◆ **TASKS**:
[1] Copy word for word the part of the response on stock repurchase disclosure that begins with the words containing "2. | STAFF COMMENT." and ends with "June 30, 2010.".
[2] Answer these questions using the response on stock repurchase disclosure:
(a) Which item of Regulation S-K sets out the tabular format the staff asks for?
(b) When did the Company last make open market repurchases of its stock under the program?
(c) From whom was stock purchased in the fiscal 2009 repurchases?
[3] Continue the response on stock repurchase disclosure from its final sentence.

◆ **TEXT TO READ**:
--------

2. | STAFF COMMENT. Please provide the disclosure about your stock repurchases using the tabular format set forth in item 703(a) of regulation s-k, and provide all of the relevant information required by item 703(b) of regulation s-k. Please provide us with your proposed revised disclosure. |
Response:
It is our understanding that Item 703(a) of Regulation S-K requires the stock repurchases to be reported by month on a quarterly basis and that, as a result, we were required to provide the tabular disclosures in our Form 10-K only if we had effectuated any stock repurchases during the quarter ended June 30, 2010.
As disclosed in our Form 10K for fiscal year 2010, under Item 5: Share Buyback Program, the Company has not made repurchases of its stock since fiscal 2009 and the last time the Company made open market repurchases of its stock under the program was in the fourth quarter of fiscal 2008. In prior periods through the fourth quarter of fiscal 2008, we made the disclosure in the tabular format as required by Item 703(a) of Regulation S-K on a quarterly basis. Please see Item 5 Shares Repurchases in our Form 10-K for fiscal year 2008 and Part II Item 2 (c) Share Repurchases on Form 10-Q for the three months ended March 31, 2008. The fiscal 2009 repurchases were disclosed under Note 1 to the Condensed Consolidated Financial Statements in Form 10-Q for the three months ended December 31, 2008 as they were not open market repurchases and involved a purchase of stock from the Company’s former Chief Executive Officer.
In the event we make any additional open market share repurchases in the future, such repurchases will be reported in the tabular format as required by Item 703(a) of Regulation S-K.

--------

◆ **DATA**:

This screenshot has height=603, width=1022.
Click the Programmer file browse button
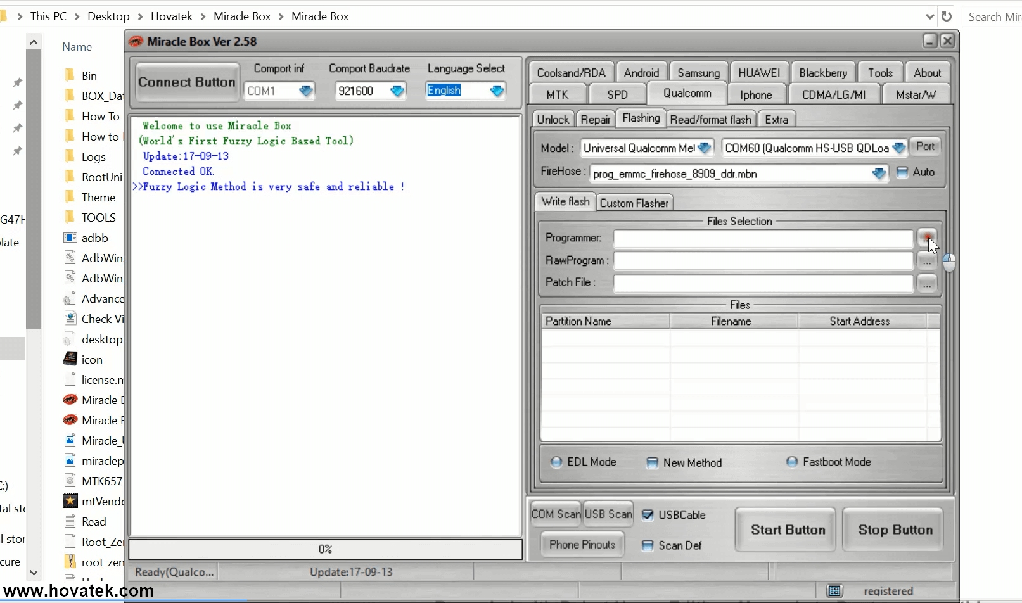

--------

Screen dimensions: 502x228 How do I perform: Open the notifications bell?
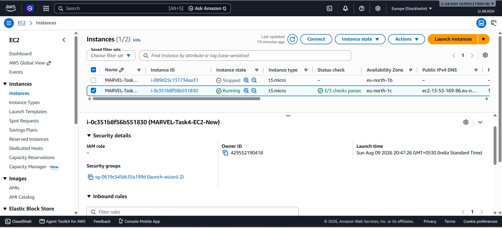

--------

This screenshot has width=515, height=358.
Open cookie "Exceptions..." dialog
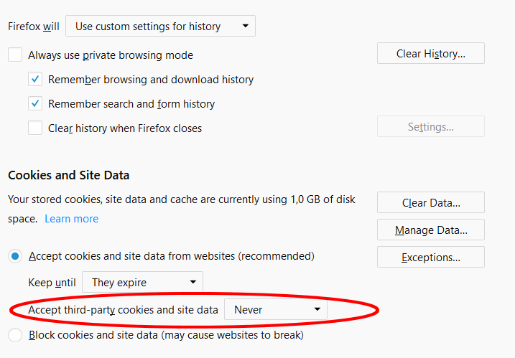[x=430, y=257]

--------

◆ **THE ANSWERS**:
[1]
2. | STAFF COMMENT. Please provide the disclosure about your stock repurchases using the tabular format set forth in item 703(a) of regulation s-k, and provide all of the relevant information required by item 703(b) of regulation s-k. Please provide us with your proposed revised disclosure. |
Response:
It is our understanding that Item 703(a) of Regulation S-K requires the stock repurchases to be reported by month on a quarterly basis and that, as a result, we were required to provide the tabular disclosures in our Form 10-K only if we had effectuated any stock repurchases during the quarter ended June 30, 2010.

[2]
(a) Item 703(a) of Regulation S-K.
(b) In the fourth quarter of fiscal 2008.
(c) From the Company's former Chief Executive Officer.

[3]
Item 7. Management's Discussion and Analysis of Financial Condition and Results of Operations, page 25
Critical Accounting Policies and Estimates, page 29
Goodwill, page 32
3. | STAFF COMMENT. We note your disclosure that the estimated fair value of the expos reporting unit using the income approach exceeded carrying value by approximately 10% and that the use of a slightly different discount rate could have resulted in the need for further testing and the possibility of an impairment of goodwill of the reporting unit. In light of this disclosure, which suggests that the expos reporting unit is at risk of failing step one of the impairment test, please tell us your consideration of disclosing the amount of goodwill allocated to the expos reporting unit and providing the following additional disclosures: (i) a description of each key assumption used in estimating fair value of the reporting unit and how the key assumptions were determined; (ii) a discussion of the degree of uncertainty associated with key assumptions; and (iii) a description of potential events and/or changes in circumstances that could reasonably be expected to negatively affect the key assumptions. Also, we note that you reduced the discount rate used in estimating the fair value of the expos reporting unit to 17% at September 30, 2010. Please tell us in a reasonable amount of detail the reason for the lower discount rate and whether the carrying value of the reporting unit would have exceeded its estimated fair value had you applied the same discount rate used at June 30, 2010. In addition, please tell us your consideration of disclosing the effect of the change in your discount rate on your estimate of fair value of the reporting unit. |
Response:
The amount of goodwill for our Expos business, which was $1.2 million at June 30, 2010, was disclosed in footnote 7 to our Consolidated Financial Statements on page 65 of our 2010 10-K. The Expos’ goodwill represented about 3% of the Company’s consolidated assets at June 30, 2010. Also, Expos accounted for about 4% of both the Company’s consolidated revenues and consolidated operating income in fiscal 2010.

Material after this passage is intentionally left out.